(Data provided)

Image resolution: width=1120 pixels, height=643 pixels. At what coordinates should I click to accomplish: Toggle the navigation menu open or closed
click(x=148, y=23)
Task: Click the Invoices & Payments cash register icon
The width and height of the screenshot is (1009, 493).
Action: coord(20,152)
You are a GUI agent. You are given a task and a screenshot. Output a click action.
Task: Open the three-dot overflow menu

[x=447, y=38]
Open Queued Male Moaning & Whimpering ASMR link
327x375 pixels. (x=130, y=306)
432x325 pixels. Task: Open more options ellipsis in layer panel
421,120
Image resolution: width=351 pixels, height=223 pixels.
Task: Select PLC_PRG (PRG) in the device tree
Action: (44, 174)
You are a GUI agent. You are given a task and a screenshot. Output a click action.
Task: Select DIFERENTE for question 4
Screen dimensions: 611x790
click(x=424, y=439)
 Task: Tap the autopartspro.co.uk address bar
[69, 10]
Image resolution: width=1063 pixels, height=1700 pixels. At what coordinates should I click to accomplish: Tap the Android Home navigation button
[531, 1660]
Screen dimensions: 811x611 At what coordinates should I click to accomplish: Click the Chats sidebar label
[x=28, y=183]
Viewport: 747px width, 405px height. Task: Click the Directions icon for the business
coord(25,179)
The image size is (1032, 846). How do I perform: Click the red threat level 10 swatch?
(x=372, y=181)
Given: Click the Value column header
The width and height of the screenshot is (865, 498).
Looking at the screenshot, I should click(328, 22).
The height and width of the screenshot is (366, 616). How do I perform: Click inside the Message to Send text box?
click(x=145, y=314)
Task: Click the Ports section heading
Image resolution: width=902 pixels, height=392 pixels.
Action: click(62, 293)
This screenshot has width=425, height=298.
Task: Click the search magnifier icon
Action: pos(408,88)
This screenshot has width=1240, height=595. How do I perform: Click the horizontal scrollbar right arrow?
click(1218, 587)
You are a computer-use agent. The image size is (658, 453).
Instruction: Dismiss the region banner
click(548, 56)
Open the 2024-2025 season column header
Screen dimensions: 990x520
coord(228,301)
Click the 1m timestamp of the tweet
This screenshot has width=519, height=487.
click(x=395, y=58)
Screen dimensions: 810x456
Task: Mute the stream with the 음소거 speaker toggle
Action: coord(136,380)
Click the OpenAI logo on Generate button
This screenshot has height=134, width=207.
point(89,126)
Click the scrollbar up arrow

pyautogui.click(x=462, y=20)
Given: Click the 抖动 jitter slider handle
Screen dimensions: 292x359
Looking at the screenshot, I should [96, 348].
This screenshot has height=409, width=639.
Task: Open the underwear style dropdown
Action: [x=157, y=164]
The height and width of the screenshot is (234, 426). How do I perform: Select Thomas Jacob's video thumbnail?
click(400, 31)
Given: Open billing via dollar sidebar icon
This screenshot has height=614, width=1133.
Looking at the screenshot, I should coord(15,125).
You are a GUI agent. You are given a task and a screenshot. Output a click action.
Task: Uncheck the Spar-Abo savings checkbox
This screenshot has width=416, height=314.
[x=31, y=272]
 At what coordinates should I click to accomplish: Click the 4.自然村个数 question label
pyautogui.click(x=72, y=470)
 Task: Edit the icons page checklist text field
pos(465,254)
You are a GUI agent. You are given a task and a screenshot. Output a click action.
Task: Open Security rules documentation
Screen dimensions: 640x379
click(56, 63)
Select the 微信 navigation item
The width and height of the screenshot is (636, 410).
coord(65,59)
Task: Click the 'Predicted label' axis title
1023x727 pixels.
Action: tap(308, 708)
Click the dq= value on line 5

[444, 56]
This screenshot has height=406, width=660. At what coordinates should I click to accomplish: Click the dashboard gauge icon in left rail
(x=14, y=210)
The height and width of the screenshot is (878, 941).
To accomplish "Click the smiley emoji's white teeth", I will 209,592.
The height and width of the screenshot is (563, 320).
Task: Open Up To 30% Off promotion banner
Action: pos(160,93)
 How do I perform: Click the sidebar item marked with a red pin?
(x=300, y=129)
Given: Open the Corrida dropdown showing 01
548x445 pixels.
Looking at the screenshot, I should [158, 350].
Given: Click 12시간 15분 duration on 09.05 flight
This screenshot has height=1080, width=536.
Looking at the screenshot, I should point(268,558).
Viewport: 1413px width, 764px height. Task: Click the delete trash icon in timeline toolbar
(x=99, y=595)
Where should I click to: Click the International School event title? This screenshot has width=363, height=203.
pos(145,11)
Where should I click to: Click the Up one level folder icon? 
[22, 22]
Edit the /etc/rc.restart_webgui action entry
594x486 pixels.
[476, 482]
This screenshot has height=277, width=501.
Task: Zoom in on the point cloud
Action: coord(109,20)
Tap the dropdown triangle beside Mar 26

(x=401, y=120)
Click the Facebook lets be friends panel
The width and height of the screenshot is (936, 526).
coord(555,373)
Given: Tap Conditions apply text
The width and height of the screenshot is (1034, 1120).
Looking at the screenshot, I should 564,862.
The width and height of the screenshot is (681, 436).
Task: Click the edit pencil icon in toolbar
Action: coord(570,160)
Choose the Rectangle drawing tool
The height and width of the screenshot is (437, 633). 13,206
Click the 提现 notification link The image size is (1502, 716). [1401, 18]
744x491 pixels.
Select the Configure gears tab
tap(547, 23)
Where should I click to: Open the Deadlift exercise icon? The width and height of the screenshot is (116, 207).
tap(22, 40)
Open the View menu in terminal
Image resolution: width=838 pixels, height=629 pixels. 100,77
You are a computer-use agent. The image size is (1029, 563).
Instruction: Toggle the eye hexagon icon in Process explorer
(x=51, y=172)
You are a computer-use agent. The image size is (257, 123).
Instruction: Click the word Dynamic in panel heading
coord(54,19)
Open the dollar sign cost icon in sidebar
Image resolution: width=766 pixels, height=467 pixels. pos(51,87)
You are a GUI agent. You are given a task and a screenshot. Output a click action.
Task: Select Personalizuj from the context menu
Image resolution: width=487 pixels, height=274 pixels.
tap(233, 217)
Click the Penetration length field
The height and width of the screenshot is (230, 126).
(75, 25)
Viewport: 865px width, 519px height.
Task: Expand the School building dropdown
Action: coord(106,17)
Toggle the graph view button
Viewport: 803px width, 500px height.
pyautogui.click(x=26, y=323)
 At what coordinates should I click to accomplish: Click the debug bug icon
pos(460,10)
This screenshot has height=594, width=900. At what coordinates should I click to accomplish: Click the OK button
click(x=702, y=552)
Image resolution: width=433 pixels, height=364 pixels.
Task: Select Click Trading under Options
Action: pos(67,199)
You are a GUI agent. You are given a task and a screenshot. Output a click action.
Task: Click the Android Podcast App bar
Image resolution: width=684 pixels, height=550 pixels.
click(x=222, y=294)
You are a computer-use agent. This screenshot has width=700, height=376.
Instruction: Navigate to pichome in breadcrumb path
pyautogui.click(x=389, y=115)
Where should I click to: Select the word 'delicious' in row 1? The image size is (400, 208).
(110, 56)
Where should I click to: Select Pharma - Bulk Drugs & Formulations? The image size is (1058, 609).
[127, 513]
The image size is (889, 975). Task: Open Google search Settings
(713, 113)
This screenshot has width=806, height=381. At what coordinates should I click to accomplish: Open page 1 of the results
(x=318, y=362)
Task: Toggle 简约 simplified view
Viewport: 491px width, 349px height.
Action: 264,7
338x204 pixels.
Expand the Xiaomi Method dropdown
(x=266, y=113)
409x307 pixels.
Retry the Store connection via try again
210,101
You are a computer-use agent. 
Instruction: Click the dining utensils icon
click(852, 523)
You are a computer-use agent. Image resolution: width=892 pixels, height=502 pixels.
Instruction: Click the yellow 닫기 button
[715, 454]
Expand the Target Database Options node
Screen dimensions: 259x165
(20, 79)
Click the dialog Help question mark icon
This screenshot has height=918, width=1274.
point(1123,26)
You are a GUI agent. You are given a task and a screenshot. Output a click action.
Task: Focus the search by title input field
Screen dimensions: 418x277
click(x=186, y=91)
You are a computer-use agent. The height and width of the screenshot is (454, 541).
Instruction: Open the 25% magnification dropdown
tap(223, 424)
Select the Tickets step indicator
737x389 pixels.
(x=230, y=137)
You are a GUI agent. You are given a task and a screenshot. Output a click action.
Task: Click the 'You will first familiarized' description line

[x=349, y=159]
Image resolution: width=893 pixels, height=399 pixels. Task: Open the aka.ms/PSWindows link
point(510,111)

(End Data provided)

### Exercise prompt
Return the lines containing "computer", taking each one from the listing.

### Response below
You are a computer-use agent. The image size is (658, 453).
You are a computer-use agent. The image size is (1029, 563).
You are a computer-use agent. The image size is (257, 123).
You are a computer-use agent. This screenshot has width=700, height=376.
You are a computer-use agent. 
You are a computer-use agent. Image resolution: width=892 pixels, height=502 pixels.
You are a computer-use agent. The height and width of the screenshot is (454, 541).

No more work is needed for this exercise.